►

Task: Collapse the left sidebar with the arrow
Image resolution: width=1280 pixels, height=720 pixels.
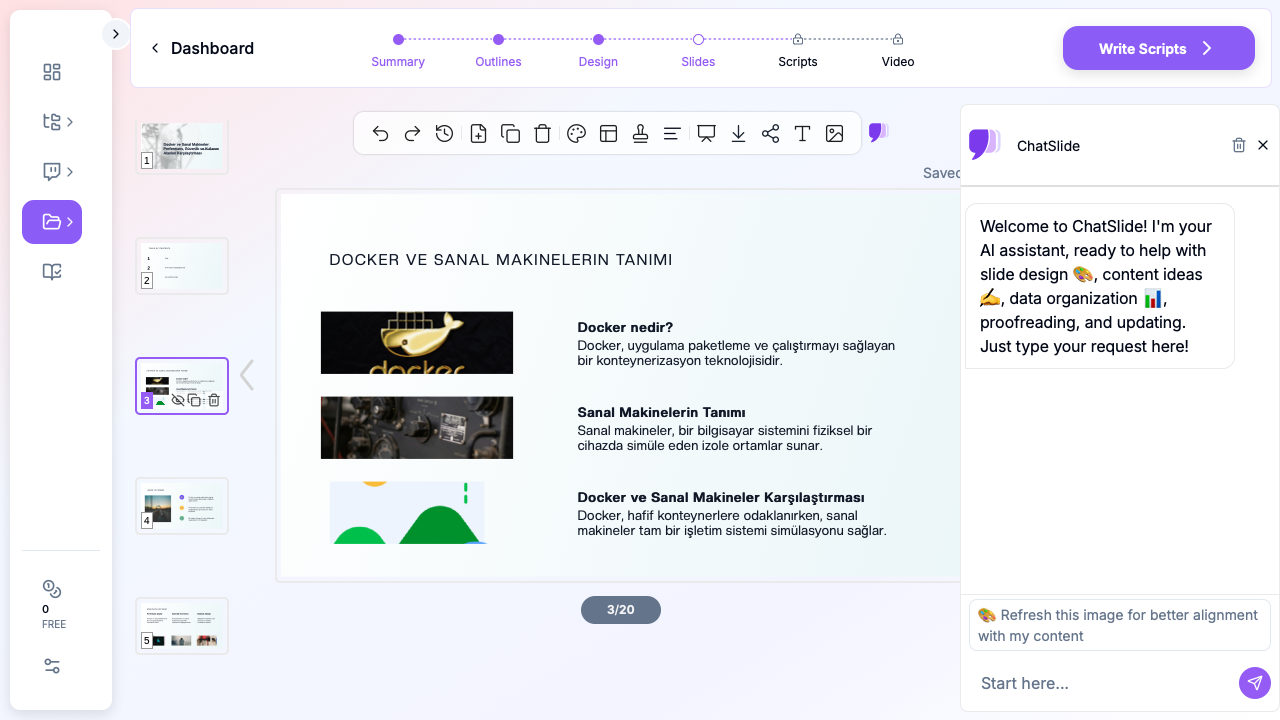Action: [x=116, y=33]
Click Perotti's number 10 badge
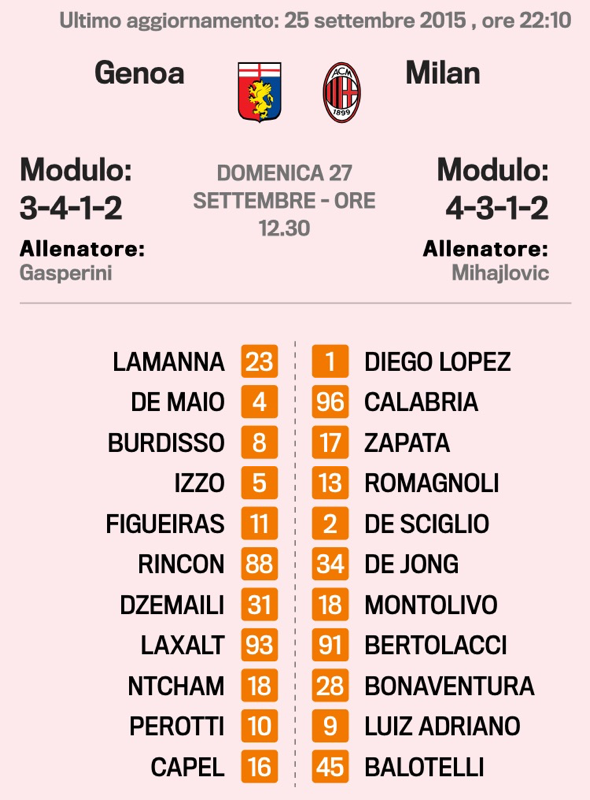Screen dimensions: 590x800 [x=259, y=726]
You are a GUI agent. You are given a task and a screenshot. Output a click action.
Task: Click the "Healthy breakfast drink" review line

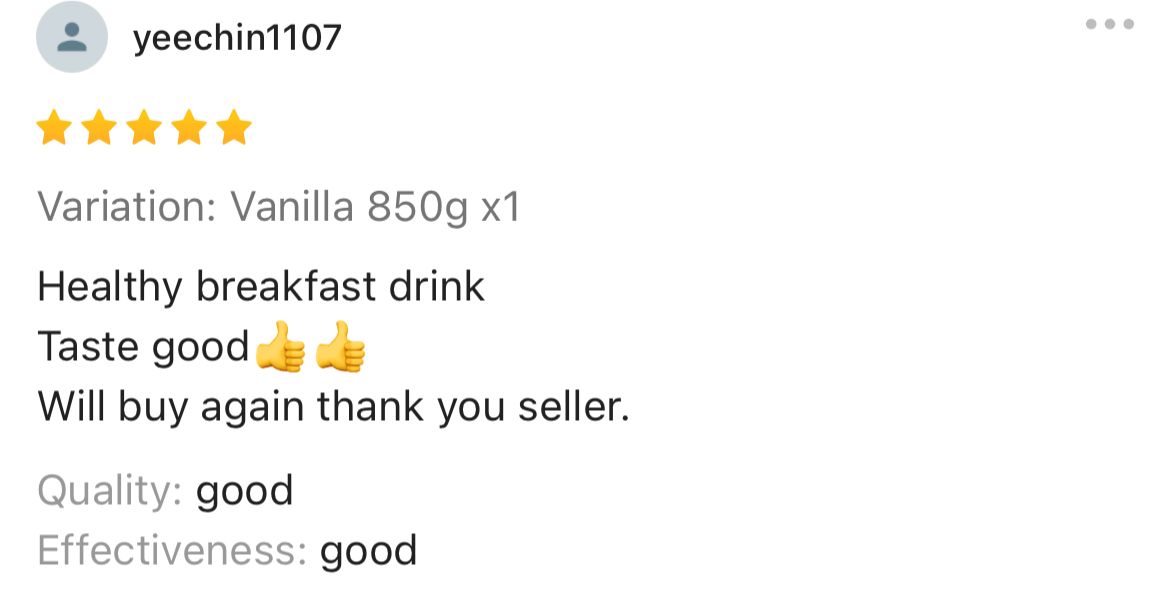261,287
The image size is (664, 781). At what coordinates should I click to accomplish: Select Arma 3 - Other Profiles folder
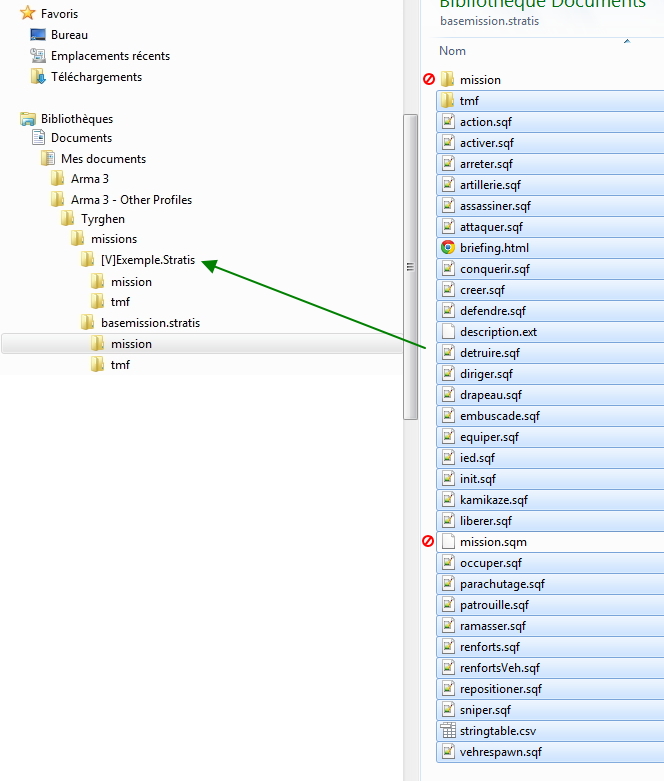point(130,200)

◄

**What you need to do**
Leave the pictures aside. Set down exactly the lines from the one with "Click Perotti's number 10 badge" through the final line of the listing above.

**Answer**
Click Perotti's number 10 badge
Screen dimensions: 590x800 [x=259, y=726]
You are a GUI agent. You are given a task and a screenshot. Output a click action.
Task: Click the "Healthy breakfast drink" review line

261,287
The image size is (664, 781). At what coordinates should I click to accomplish: Select Arma 3 - Other Profiles folder
point(130,200)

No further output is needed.